> Problem to solve
A word-for-word restatement of all the records is the required answer.

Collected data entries
━━━━━━━━
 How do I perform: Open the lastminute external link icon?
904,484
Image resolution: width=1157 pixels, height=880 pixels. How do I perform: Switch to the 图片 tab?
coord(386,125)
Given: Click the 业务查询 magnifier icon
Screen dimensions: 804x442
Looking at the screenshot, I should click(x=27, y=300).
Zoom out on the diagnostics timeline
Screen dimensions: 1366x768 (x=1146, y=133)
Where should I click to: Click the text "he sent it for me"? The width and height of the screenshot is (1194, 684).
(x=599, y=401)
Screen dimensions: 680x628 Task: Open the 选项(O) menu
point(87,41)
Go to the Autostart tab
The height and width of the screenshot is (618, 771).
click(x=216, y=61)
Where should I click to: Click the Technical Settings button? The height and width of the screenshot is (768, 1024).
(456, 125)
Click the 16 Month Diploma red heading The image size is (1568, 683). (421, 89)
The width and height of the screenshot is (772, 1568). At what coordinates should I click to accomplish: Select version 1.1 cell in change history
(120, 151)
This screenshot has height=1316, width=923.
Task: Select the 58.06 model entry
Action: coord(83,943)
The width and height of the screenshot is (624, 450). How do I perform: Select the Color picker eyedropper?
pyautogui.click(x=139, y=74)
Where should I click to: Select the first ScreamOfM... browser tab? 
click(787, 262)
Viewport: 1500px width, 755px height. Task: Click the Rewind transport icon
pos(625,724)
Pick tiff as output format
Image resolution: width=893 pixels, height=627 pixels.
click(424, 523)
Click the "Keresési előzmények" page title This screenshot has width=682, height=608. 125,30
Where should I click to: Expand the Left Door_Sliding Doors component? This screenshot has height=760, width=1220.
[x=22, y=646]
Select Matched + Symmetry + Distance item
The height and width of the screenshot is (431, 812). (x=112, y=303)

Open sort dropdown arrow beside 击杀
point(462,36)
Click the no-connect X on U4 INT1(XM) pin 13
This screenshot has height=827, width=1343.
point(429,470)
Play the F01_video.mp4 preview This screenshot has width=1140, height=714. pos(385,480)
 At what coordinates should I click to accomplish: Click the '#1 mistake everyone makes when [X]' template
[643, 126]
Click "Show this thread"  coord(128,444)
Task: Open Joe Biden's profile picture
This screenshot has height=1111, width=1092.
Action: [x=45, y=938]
━━━━━━━━
> Solution for this problem
 How do I perform: Open the lastminute external link icon?
904,484
Image resolution: width=1157 pixels, height=880 pixels. How do I perform: Switch to the 图片 tab?
coord(386,125)
Given: Click the 业务查询 magnifier icon
Screen dimensions: 804x442
Looking at the screenshot, I should click(x=27, y=300).
Zoom out on the diagnostics timeline
Screen dimensions: 1366x768 (x=1146, y=133)
Where should I click to: Click the text "he sent it for me"? The width and height of the screenshot is (1194, 684).
(x=599, y=401)
Screen dimensions: 680x628 Task: Open the 选项(O) menu
point(87,41)
Go to the Autostart tab
The height and width of the screenshot is (618, 771).
click(x=216, y=61)
Where should I click to: Click the Technical Settings button? The height and width of the screenshot is (768, 1024).
(456, 125)
Click the 16 Month Diploma red heading The image size is (1568, 683). (421, 89)
The width and height of the screenshot is (772, 1568). At what coordinates should I click to accomplish: Select version 1.1 cell in change history
(120, 151)
This screenshot has height=1316, width=923.
Task: Select the 58.06 model entry
Action: coord(83,943)
The width and height of the screenshot is (624, 450). How do I perform: Select the Color picker eyedropper?
pyautogui.click(x=139, y=74)
Where should I click to: Select the first ScreamOfM... browser tab? 
click(787, 262)
Viewport: 1500px width, 755px height. Task: Click the Rewind transport icon
pos(625,724)
Pick tiff as output format
Image resolution: width=893 pixels, height=627 pixels.
click(424, 523)
Click the "Keresési előzmények" page title This screenshot has width=682, height=608. 125,30
Where should I click to: Expand the Left Door_Sliding Doors component? This screenshot has height=760, width=1220.
[x=22, y=646]
Select Matched + Symmetry + Distance item
The height and width of the screenshot is (431, 812). (x=112, y=303)

Open sort dropdown arrow beside 击杀
point(462,36)
Click the no-connect X on U4 INT1(XM) pin 13
This screenshot has height=827, width=1343.
point(429,470)
Play the F01_video.mp4 preview This screenshot has width=1140, height=714. pos(385,480)
 At what coordinates should I click to accomplish: Click the '#1 mistake everyone makes when [X]' template
[643, 126]
Click "Show this thread"  coord(128,444)
Task: Open Joe Biden's profile picture
This screenshot has height=1111, width=1092.
Action: [x=45, y=938]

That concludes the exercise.